Jesiê Reinert*
A história da luta pela terra no Brasil remonta à invasão portuguesa, em 1500. Desde lá, a política de ocupação sempre foi de expulsão das comunidades mais vulneráveis e a predominância do latifúndio. Passando pela Lei de Terras, Constituição Cidadã e Estatuto das Cidades, o cenário fundiário das cidades só se agravou, condicionando, cada vez mais, a situação de precariedade das moradias ao acesso inadequado à infraestrutura essencial como energia elétrica, esgotamento sanitário, água potável, saúde, educação, transporte, lazer e geração de renda. Isso sem falar do risco imediato de morte de famílias que residem em encostas e áreas alagadiças.
Em 2017, entrou em vigor a Lei Federal 13.465, que instituiu a política de regularização fundiária, a qual está sendo bastante utilizada atualmente pelos municípios. À época, a lei foi bastante criticada, inclusive por movimentos sociais de luta pela terra, eis que aprovada pela bancada ruralista e acusada de promover grilagem de terras, especulação imobiliária e enfraquecimento do poder popular.
Fato é que, mais de sete anos após a entrada em vigor da lei, alguns poucos municípios conseguiram avançar na aplicação da conhecida REURB (assim como é chamada a regularização fundiária através da Lei 13.465/17), tema que tem ganho destaque nas discussões sobre permanência na terra ocupada.
A REURB prevê vários mecanismos de regularização fundiária, tais como a legitimação fundiária (propriedade definitiva), legitimação de posse (propriedade definitiva após cinco anos), desapropriação em favor dos possuidores, Concessão de Uso para Fins Especiais de Moradia (CUEM), Concessão de Direito Real de Uso (CDRU) e reconhecimento de contratos de compra e venda, entre outros (artigo 15 e seus incisos).
Além disso, traz a possibilidade de permanência das ocupações em áreas de preservação permanente, desde que realizados estudos técnicos que prevejam a melhoria da condição ambiental anterior (artigo 11, §2º). Outro ponto importante são as flexibilizações urbanísticas e edilícias, que permitem a regularização das vias e construções no estado em que se encontram, desde que não apresentem risco (artigo 11, §1º). São passíveis de regularização áreas públicas e privadas.
Por esse prisma, não importa, para a REURB, como se deu a ocupação, se foi gratuita (sem pagamento) ou onerosa (com pagamento).

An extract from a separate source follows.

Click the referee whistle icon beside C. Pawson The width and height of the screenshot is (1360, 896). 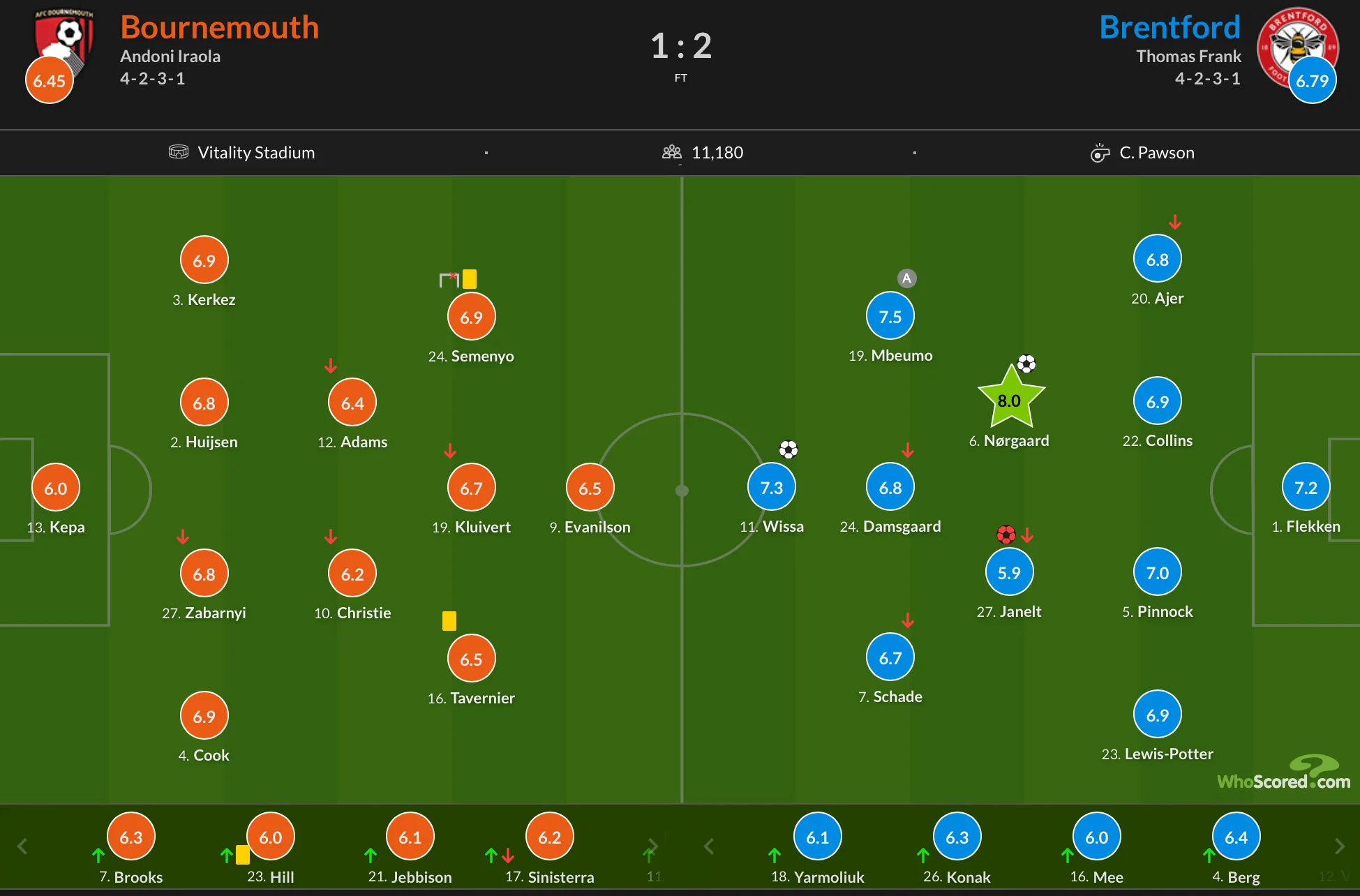1100,153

Outros requisitos deverão ser observados, especialmente a condição de vulnerabilidade das famílias, bem como o tempo e a consolidação da ocupação.
E o mais importante: para as ocupações consideradas vulneráveis, o Poder Público está obrigado a levar infraestrutura essencial (luz, água, esgoto e drenagem) antes, durante ou depois do processo de regularização, com assinatura, geralmente do prefeito, em cronograma de obras e termo de compromisso que têm força de títulos executivos e podem ser cobrados pela própria comunidade, caso a infraestrutura não seja implementada em tempo razoável.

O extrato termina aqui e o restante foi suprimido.